Please retype the records word for word, from the line containing "You are a GUI" through the line containing "pyautogui.click(x=586, y=793)", including both of those lines.

----- Given entries

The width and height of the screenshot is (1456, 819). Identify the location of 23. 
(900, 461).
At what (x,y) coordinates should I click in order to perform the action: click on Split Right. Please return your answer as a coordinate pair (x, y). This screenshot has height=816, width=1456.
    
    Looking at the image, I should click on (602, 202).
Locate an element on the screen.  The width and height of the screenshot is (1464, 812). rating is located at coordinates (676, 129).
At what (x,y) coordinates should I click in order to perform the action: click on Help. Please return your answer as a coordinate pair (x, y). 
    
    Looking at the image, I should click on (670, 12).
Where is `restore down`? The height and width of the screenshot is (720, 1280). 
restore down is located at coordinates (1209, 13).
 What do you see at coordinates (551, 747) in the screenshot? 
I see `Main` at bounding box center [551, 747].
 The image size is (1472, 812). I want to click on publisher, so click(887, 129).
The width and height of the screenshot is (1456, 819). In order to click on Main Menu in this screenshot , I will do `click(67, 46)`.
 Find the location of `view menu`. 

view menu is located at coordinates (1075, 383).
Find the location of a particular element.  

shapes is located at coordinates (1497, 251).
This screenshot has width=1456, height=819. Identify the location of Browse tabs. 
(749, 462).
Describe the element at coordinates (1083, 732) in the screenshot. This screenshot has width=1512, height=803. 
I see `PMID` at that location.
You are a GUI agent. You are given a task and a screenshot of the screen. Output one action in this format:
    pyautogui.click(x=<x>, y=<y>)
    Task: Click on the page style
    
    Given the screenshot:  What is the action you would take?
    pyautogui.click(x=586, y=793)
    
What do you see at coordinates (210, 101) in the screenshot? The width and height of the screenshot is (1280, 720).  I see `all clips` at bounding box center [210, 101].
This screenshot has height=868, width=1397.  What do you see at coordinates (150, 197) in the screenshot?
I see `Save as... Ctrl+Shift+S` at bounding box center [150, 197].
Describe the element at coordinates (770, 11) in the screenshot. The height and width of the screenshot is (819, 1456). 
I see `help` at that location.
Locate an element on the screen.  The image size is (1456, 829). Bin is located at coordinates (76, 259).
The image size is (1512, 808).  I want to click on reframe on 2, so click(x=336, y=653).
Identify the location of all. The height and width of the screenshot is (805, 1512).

----------

• Solution to the problem
You are a GUI agent. You are given a task and a screenshot of the screen. Output one action in this format:
    pyautogui.click(x=<x>, y=<y>)
    Task: Click on the page style
    
    Given the screenshot:  What is the action you would take?
    pyautogui.click(x=586, y=793)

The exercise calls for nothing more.